When Infinity Journal (IJ) was established in November 2010, our over arching reason to exist was that of informing and educating professional communities about strategy as it pertained to war and warfare. Thus it is a considerable pleasure and even honour to publish the proceedings of a conference held at the Norwegian Military Academy on International Relations in Professional Military Education (PME).

The need for professional military education to address the very reason for its existence may not be in doubt, but clearly there are a numbering of differing views as to why and even how this can best be addressed.
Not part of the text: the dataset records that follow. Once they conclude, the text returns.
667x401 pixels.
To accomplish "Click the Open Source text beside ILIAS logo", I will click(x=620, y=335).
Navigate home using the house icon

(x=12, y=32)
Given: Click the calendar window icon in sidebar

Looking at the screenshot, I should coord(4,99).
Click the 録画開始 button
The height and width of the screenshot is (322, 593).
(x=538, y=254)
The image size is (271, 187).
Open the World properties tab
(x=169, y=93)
Today we seem to be slow at recovering the basics that were once intuitive to many military men and women, but that assertion may lack one critical detail. We may well have taught soldiers to shoot, but how well did we ever teach them when to shoot and when not to? Did it matter? Who, why and when you kill could be said to be the very core of any strategic argument. It can well be claimed that soldiers had a more natural understanding of strategy, back when policy and politicians better understood the use of violence and its consequences. Correctly read, the Law of Armed Conflict does little to restrain force. Rules of Engagement restrict force because they are the instruments of policy.
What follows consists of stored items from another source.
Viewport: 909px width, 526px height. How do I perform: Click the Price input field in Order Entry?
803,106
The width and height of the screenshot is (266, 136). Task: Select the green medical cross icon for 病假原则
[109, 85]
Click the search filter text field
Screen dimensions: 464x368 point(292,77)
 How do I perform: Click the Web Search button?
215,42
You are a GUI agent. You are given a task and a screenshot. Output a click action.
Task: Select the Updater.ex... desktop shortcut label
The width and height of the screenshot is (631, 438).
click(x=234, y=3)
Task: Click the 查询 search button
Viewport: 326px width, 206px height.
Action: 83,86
As Clausewitz made plain, you can do little that is militarily effective if the policy you are fighting for is “at fault,” and as Afghanistan and Iraq both show, only certain policies allow for the use of violence.

At the heart of PME may lie the simple assertion that, in a democracy, or even a developed nation, military force must be subservient to political mastery, but it may also be PME’s most important lesson to understand the very real limits of what force can achieve given a policy that does not fully understand its terrible necessity.